Abstract This chapter refers to the context and features of interpretation, understood as a process of extracting the law, and not to the contents of law read through interpretation. The globalisation of contemporary exchange forces a more global approach to interpretation. Novel law instruments – in order to meet demand – must bear the feature of universality. The purpose to be achieved becomes an element of the very concept of interpreting law. The law becomes a multicentre system encompassing national law, European law and the law of human rights. The interpretation of law should reinforce the consistency of the multicentre system and avoid its fractioning or disintegration. Meanwhile, deficiencies in the dialogue between domestic and international courts (ECtHR and ECJ) occur. Furthermore, examples may be given of interpretation imposed vi imperii by international courts, without sound and convincing explanation. This practice results in the “split interpretation”, entailing a certain decomposition of the dogmatics of law and revealing a culturally counterproductive facet.

1 Introduction

1.1 The transitively formulated problem

The subtitle of the volume (“From Particularism to a Universal Approach”) devoted to the interpretation of law in the contemporary globalised world emphasises its dynamics and draws attention to the very mechanism of law interpretation. From this perspective, it is a process, an emergence (“what happens to interpretation”) that corresponds to the subject of the book, rather than a statically rendered condition (“where the interpretation leads”).

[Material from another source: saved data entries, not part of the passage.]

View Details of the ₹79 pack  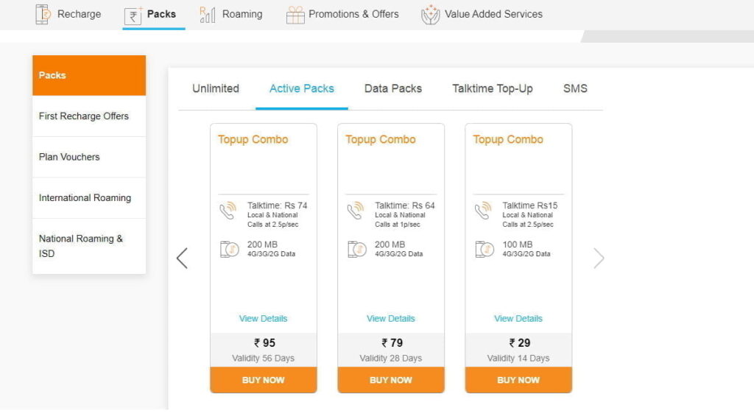(390, 318)
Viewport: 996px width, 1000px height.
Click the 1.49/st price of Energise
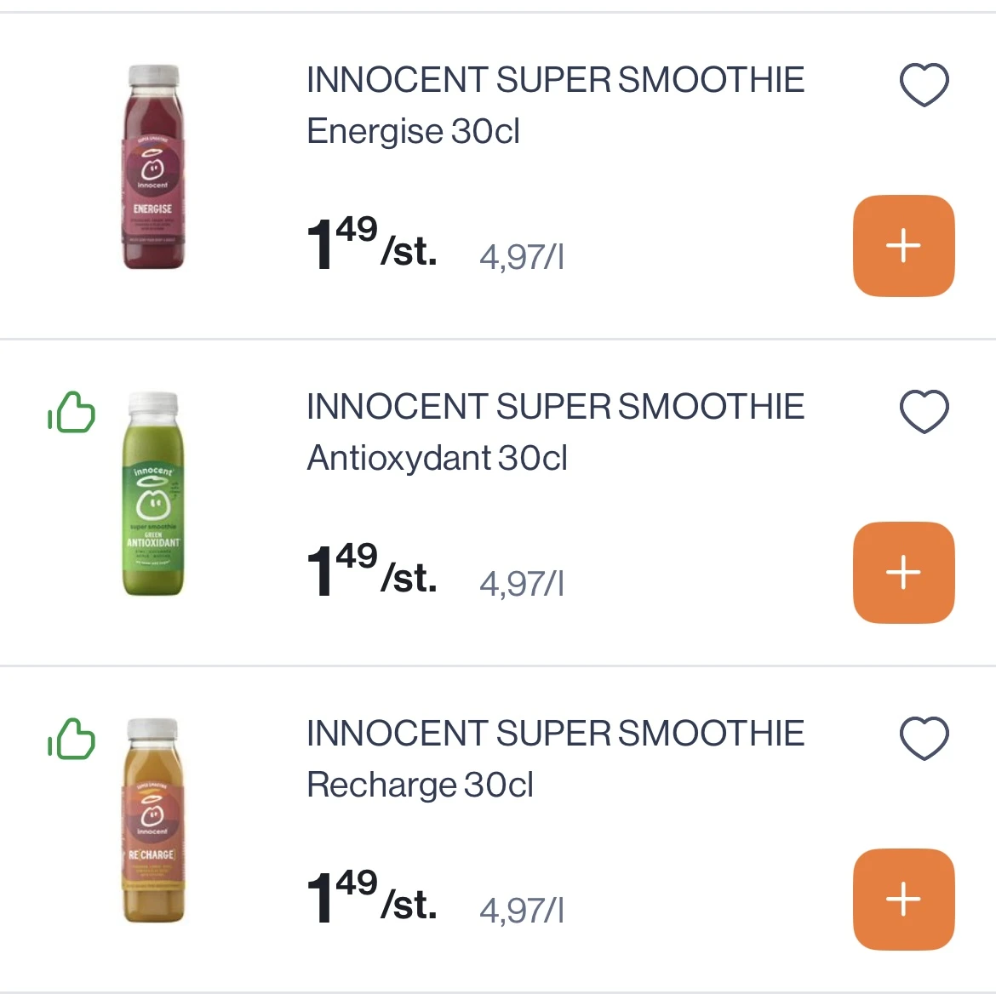(371, 244)
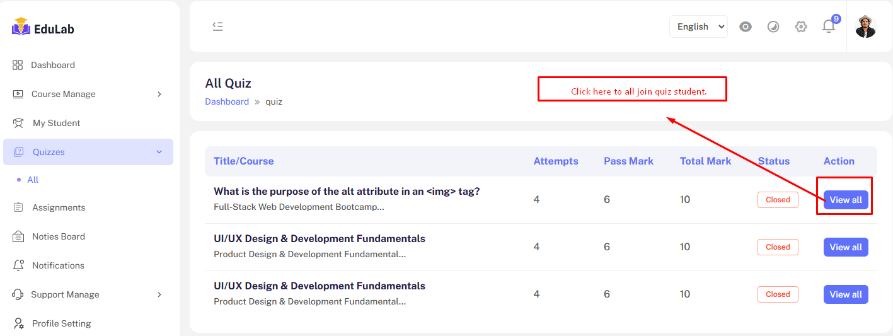Viewport: 893px width, 336px height.
Task: Click the EduLab logo icon
Action: point(21,27)
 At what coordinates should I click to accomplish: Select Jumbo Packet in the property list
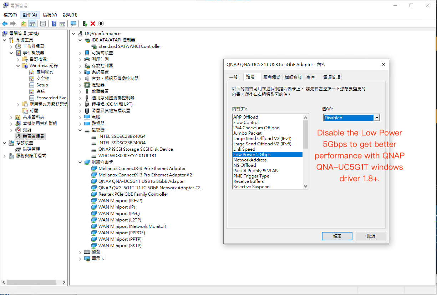pos(247,133)
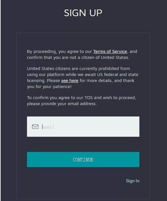This screenshot has width=167, height=201.
Task: Focus the email address input field
Action: pos(83,127)
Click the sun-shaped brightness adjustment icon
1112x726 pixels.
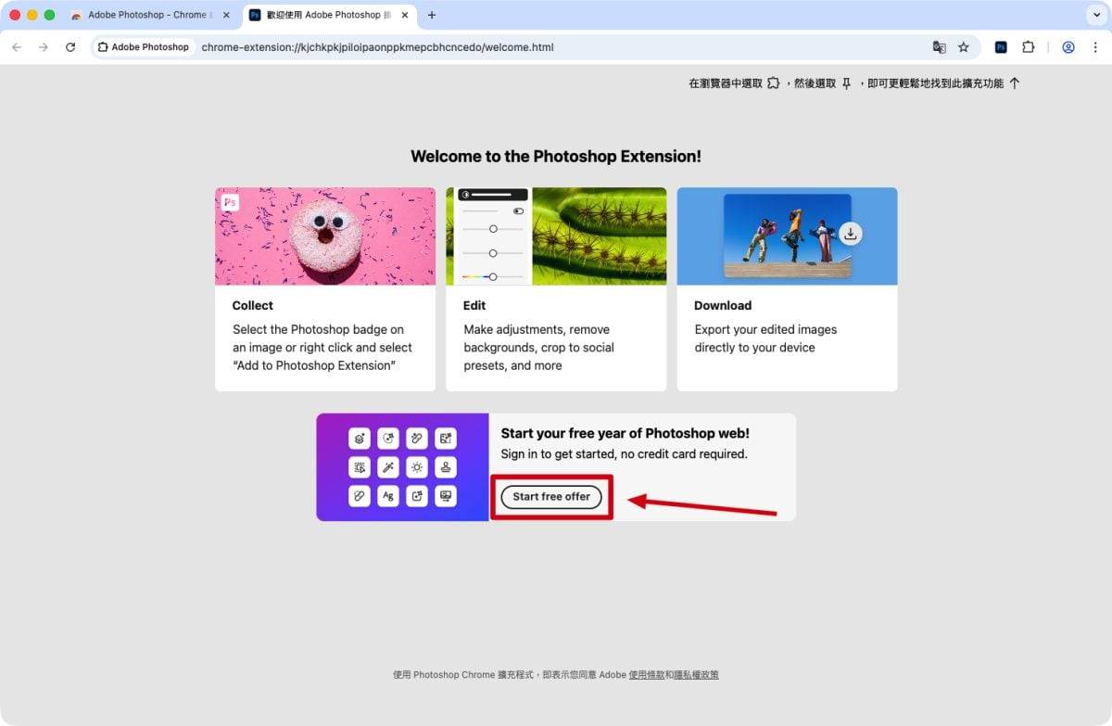pos(416,466)
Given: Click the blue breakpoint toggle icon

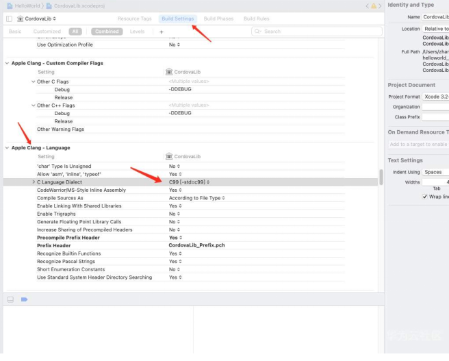Looking at the screenshot, I should (x=24, y=299).
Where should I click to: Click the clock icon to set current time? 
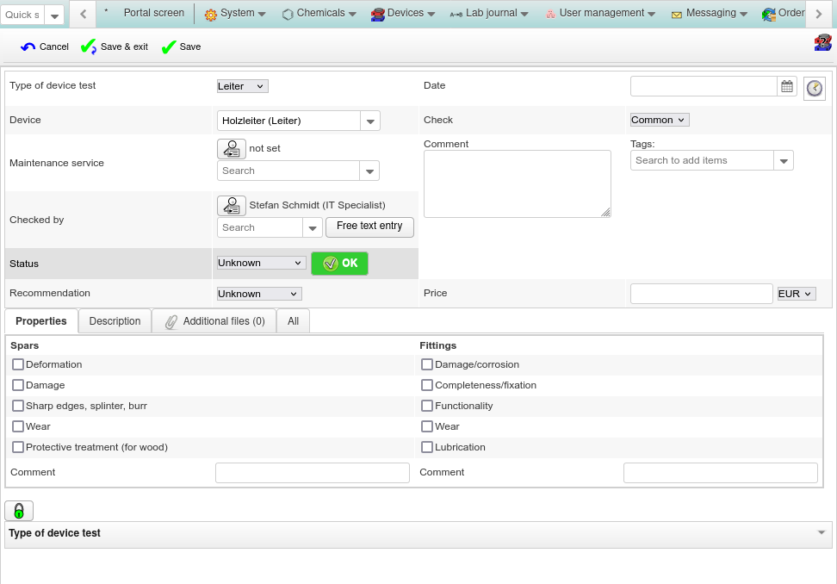[x=815, y=89]
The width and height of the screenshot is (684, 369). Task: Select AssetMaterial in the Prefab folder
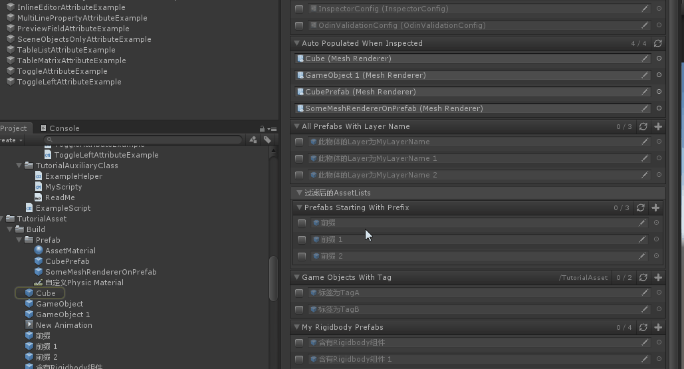click(x=70, y=251)
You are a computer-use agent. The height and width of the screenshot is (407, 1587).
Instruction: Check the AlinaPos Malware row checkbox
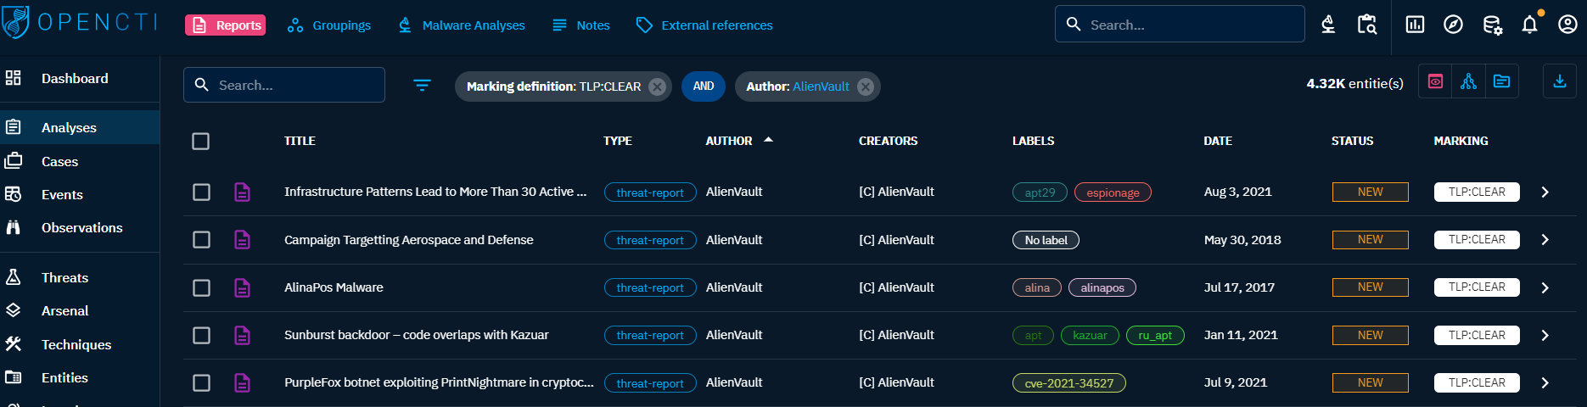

1.2 Law (as text) exists only through its meaning


Law is revealed only in the process of interpretation. What is more, it exists solely because of interpretation. Those who apply the law (law in action – for the sake of simplicity we may assume it is always the court) and those who write about the law (commentators – law in books) depict as such (deciding cases, commenting on law) mere results of their interpretation, various readings of the law, instead of the law itself. As a result, the law itself exists objectively, at best, as a printed piece of paper. As to the meaning of the text – it is always a construction of the reader, i.e. the interpreter. An unread and undeciphered text stands void of meaning. The word “void” does not mean here that the text is “insignificant”, but merely that it remains solely the carrier of what was recorded therein, but not as meaning – the latter concept understood as a matter of social communication."